Comme la jeune avance(plomb) féminine, la dernière découverte de Zhang, Zhang Ziyi, est tous les deux et parfaitement coup sérieusement mignon. Par contraste avec le premier paysan de l'helmer's pics avec le Gong d'actrice Li, "la Route" n'est pas un mélodrame sexuel mud-under-the-fingernails. Au lieu de cela, il attire les conventions de romans chinois dans la ligne du courant dominant - "le récit poétique," dans les mots du directeur - mais les raffine à un haut degré de pureté qui est presque abstraite : Zhao Di a des dents parfaites et un teint impeccable, de jolies nattes et des vêtements de paysan chic. Quand le pic retourne à B& et le jour présent, l'effet est ahurissant.

Comme le fils contempo, le Soleil est en grande partie une page blanche, ses émotions transmises par le commentaire. Et Li, comme la mère aveugle, médisante de Zhao Di et Zhao, comme Zhao Di actuelle, est excellent. Le titre chinois original signifie simplement "Mon Père et Mère."

Zhao Di, Jeune ..........

Zhang Ziyi Luo Yusheng .............

Soleil Honglei Luo Changyu .............

Zheng Hao Zhao Di, Vieux ............

Zhao Yuelin Grand-mère .............

Li Maire de Poubelle, Vieux ..............

Chang Guifa Maire ...................

Chanté Wencheng Charpentier Xia, Vieux ......

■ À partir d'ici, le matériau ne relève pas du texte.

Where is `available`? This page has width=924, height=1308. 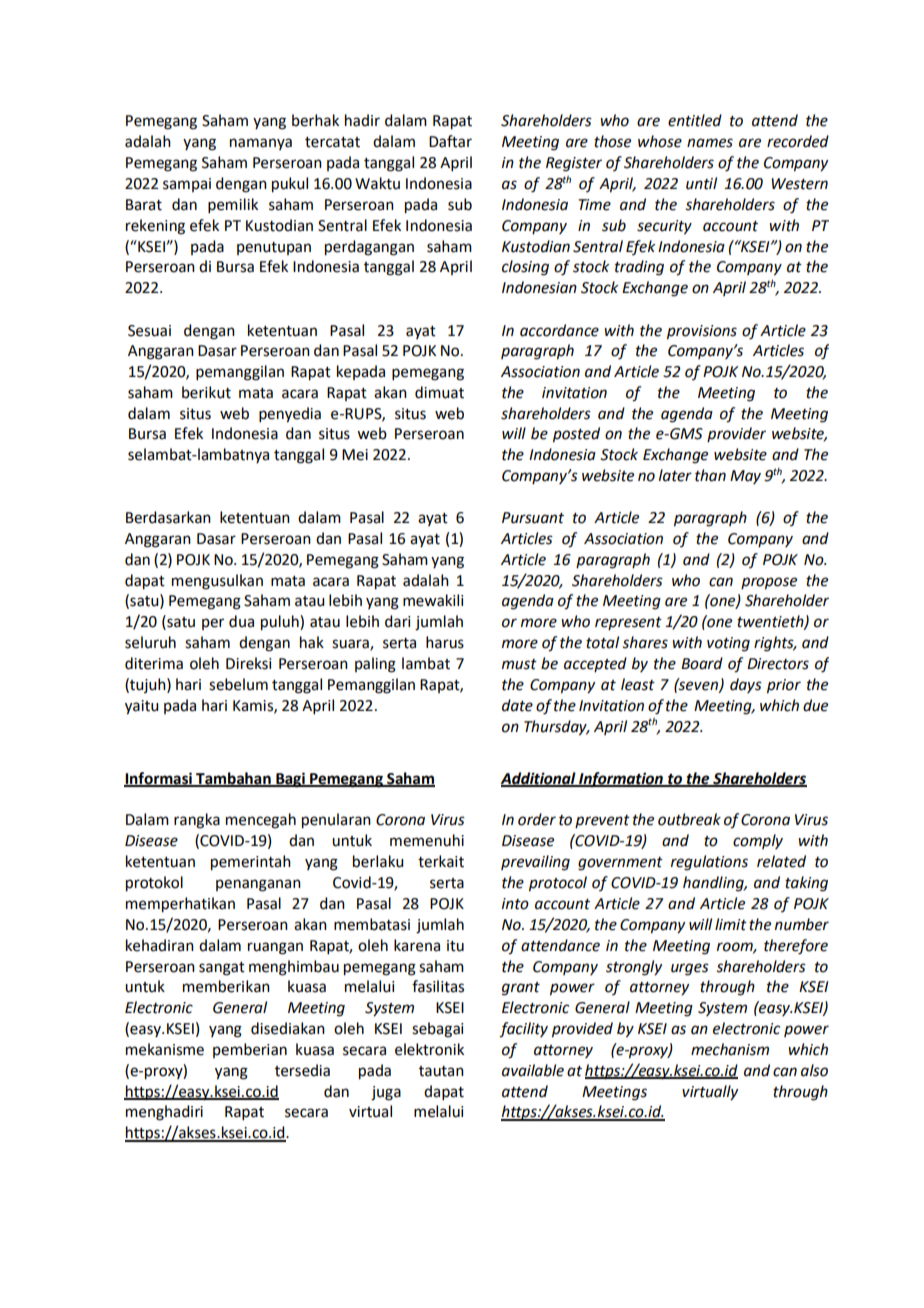
available is located at coordinates (533, 1070).
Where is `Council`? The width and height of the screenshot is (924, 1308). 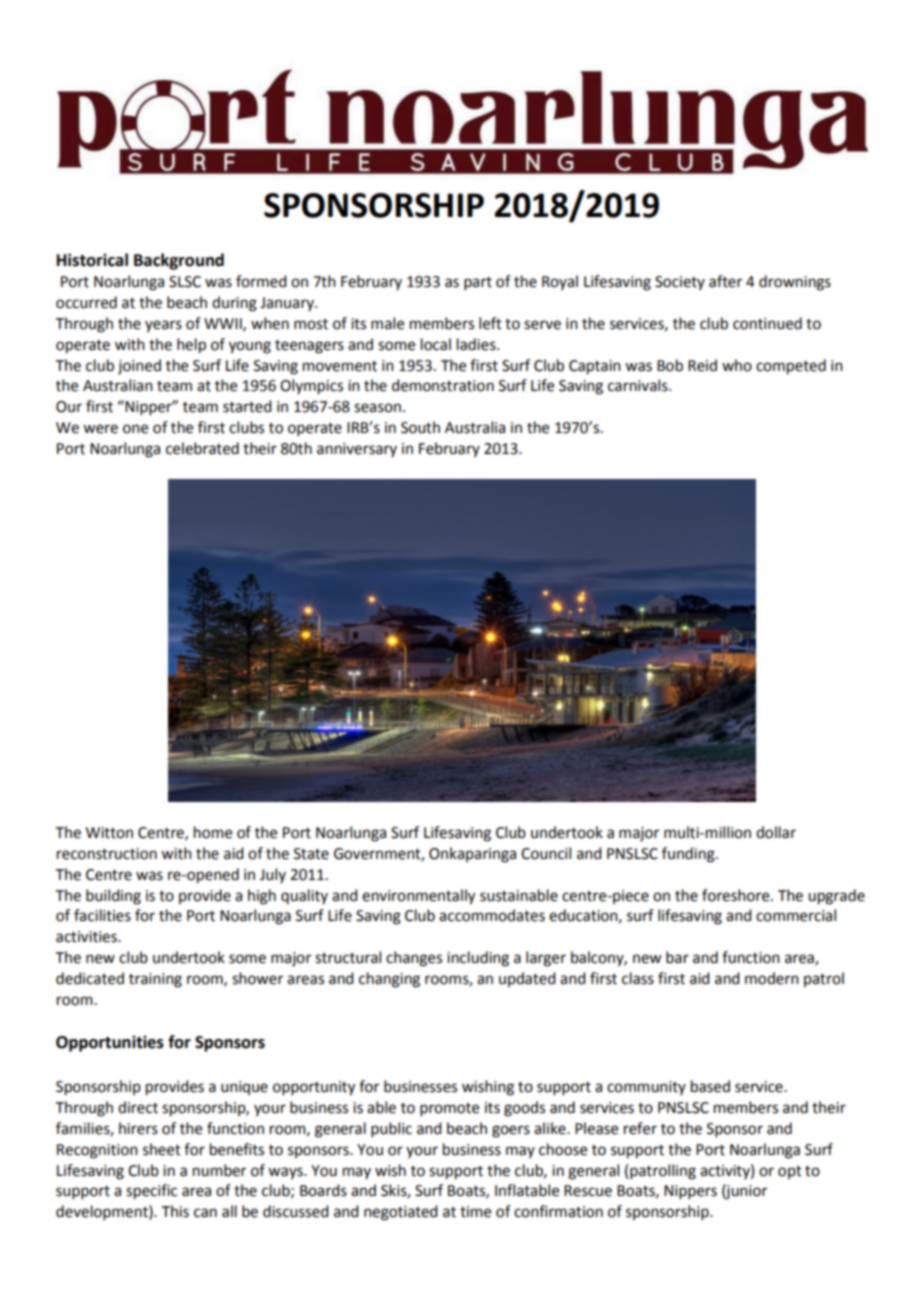
Council is located at coordinates (546, 853).
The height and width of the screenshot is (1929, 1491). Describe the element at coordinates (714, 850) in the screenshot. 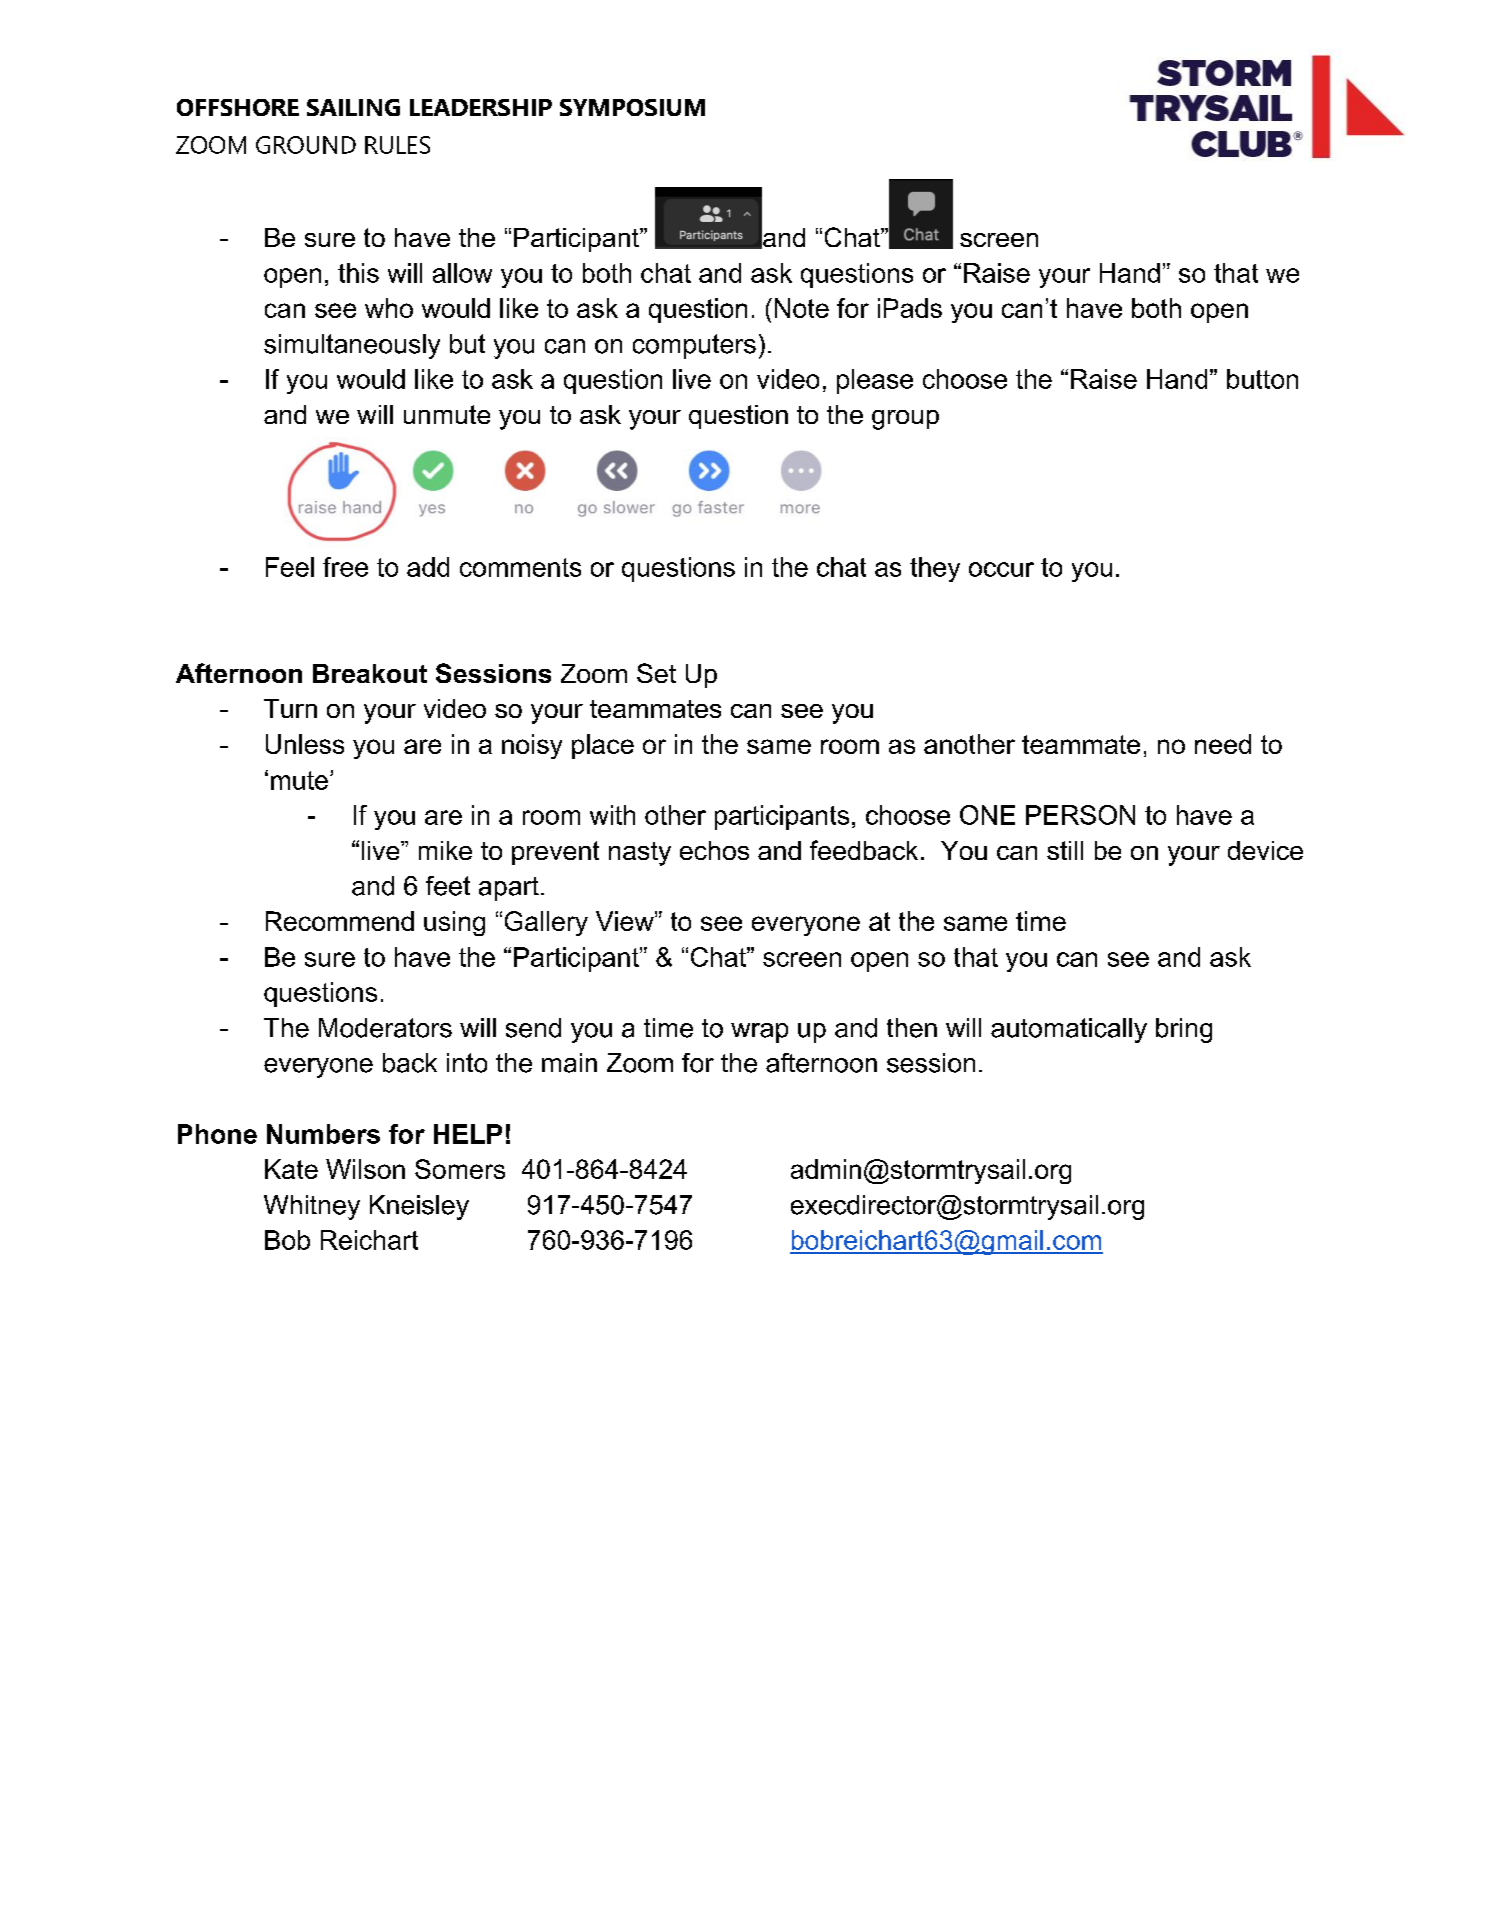

I see `echos` at that location.
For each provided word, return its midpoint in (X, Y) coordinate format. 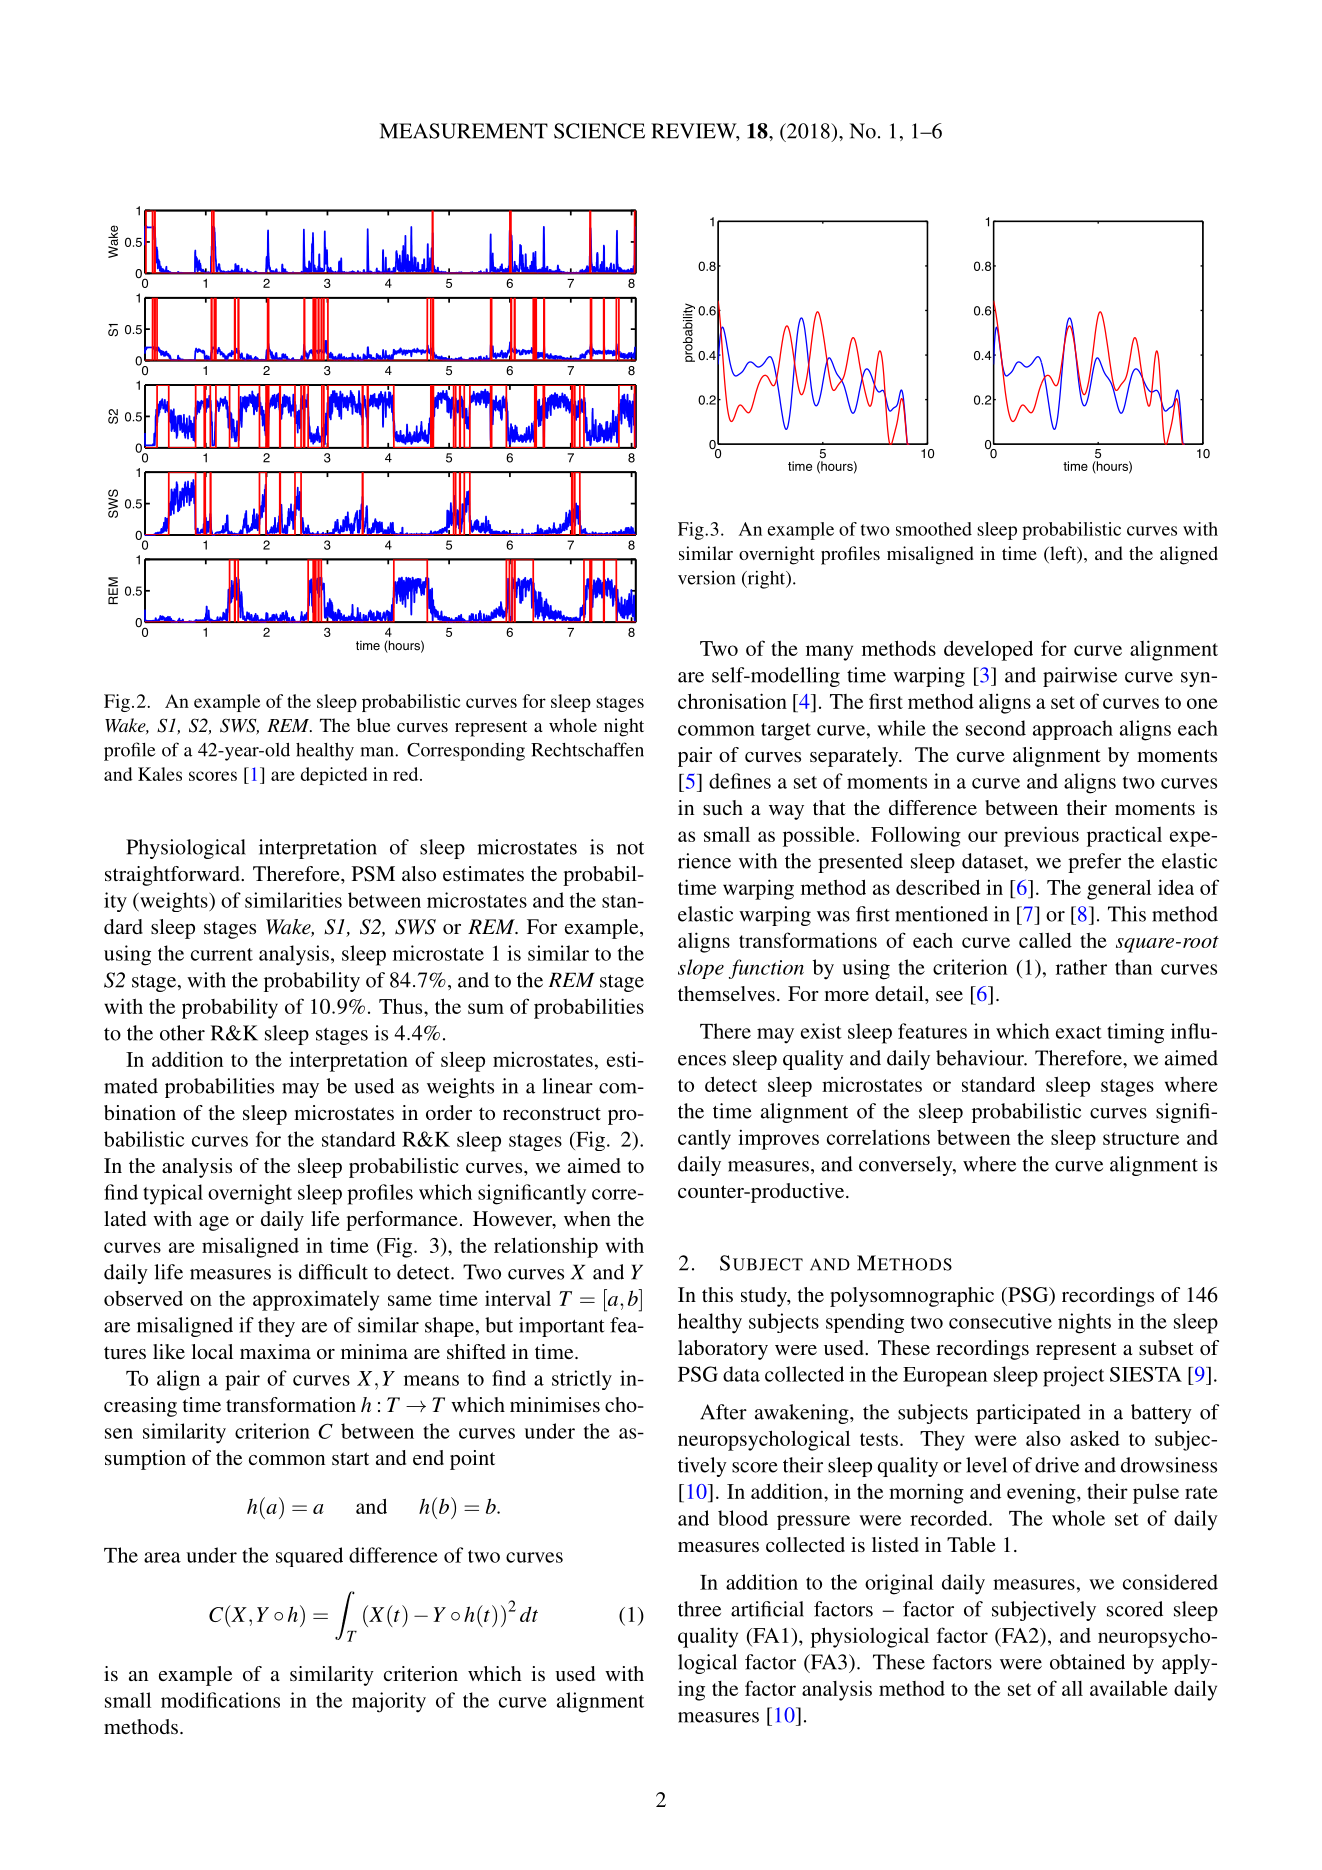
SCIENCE (599, 131)
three (699, 1609)
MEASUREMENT (464, 131)
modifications (220, 1700)
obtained (1087, 1662)
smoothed (934, 529)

Liu Qi Charpentier Xia ...........

Ji Bo Réparateur de Poterie ......

Zhang Zhongxi

Une sortie de Classiques d'Images Sony (aux Etats-Unis) d'une Production de Film d'Images de la Colombie présentation de l'Asie d'un Studio Guangxi / Beijing production de New Picture Distribution Co.. Produit par Zhao Yu. Producteur exécutif, Zhang Weiping. Adressé(dirigé) par Zhang Yimou. Scénario, Bao Shi, basé sur son roman "Souvenir." Caméra (couleur, widescreen), Hou Yong; rédacteur, Zhai Ru; musique, Bao San; directeur d'art, Cao Jiuping; designer de costume, Dong Huamiao; son (Dolby SRD), Wu Lala; aide de directeur, Xie Dong. Passé en revue à Festival du cinéma de Berlin (concurrence), le 15 février 2000.